Así que, entre unas cosas y otras, Harry se alegró muchísimo cuando llegó el fin de semana, porque Ron, Hermione y él habían planeado hacer una visita a Hagrid el sábado por la mañana.

Pero el capitán del equipo de quidditch de Gryffindor, Oliver Wood, despertó a Harry con un zarandeo varias horas antes de lo que él habría deseado.

—¿Qué pasa? —preguntó Harry aturdido.

—¡Entrenamiento de quidditch! —respondió Wood—. ¡Vamos!

Harry miró por la ventana, entornando los ojos. Una neblina flotaba en el cielo de color rojizo y dorado. Una vez despierto, se preguntó cómo había podido dormir con semejante alboroto de pájaros.

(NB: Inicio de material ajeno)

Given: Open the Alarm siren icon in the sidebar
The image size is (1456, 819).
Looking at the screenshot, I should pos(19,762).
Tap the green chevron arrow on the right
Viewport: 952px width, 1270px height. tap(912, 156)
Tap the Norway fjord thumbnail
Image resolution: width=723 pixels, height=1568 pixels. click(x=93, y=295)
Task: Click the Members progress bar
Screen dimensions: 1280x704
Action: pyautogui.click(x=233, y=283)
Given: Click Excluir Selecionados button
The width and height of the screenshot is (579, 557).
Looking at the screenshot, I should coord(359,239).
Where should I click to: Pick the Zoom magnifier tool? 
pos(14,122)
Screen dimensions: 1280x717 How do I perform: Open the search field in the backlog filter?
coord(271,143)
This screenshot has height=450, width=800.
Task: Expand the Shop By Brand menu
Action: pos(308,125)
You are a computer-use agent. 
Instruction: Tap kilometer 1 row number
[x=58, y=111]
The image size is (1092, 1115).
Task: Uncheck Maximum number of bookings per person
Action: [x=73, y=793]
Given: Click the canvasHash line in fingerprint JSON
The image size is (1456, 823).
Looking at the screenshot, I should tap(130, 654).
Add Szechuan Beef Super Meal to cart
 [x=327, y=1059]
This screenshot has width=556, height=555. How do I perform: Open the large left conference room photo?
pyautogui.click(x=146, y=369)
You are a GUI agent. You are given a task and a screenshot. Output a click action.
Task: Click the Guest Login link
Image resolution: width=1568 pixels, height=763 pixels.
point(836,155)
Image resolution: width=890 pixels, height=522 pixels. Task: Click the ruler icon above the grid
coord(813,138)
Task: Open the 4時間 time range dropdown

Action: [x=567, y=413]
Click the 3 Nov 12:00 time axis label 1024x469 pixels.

—Oliver —observó Harry con voz ronca—, si todavía está amaneciendo...

—Exacto —respondió Wood. Era un muchacho alto y fornido de sexto curso y, en aquel momento, tenía los ojos brillantes de entusiasmo—. Forma parte de nuestro nuevo programa de entrenamiento. Venga, coge tu escoba y andando —dijo Wood con decisión—. Ningún equipo ha empezado a entrenar todavía. Este año vamos a ser los primeros en empezar...

Bostezando y un poco tembloroso, Harry saltó de la cama e intentó buscar su túnica de quidditch.

—¡Así me gusta! —dijo Wood—. Nos veremos en el campo dentro de quince minutos.

Encima de la túnica roja del equipo de Gryffindor se puso la capa para no pasar frío, garabateó a Ron una nota en la que le explicaba adónde había ido y bajó a la sala común por la escalera de caracol, con la Nimbus 2.000 sobre el hombro. Al llegar al retrato por el que se salía, oyó tras él unos pasos y vio que Colin Creevey bajaba las escaleras corriendo, con la cámara colgada del cuello, que se balanceaba como loca, y llevaba algo en la mano.

—¡Oí que alguien pronunciaba tu nombre en las escaleras, Harry! ¡Mira lo que tengo aquí! La he revelado y te la quería enseñar...

Desconcertado, Harry miró la fotografía que Colin sostenía delante de su nariz.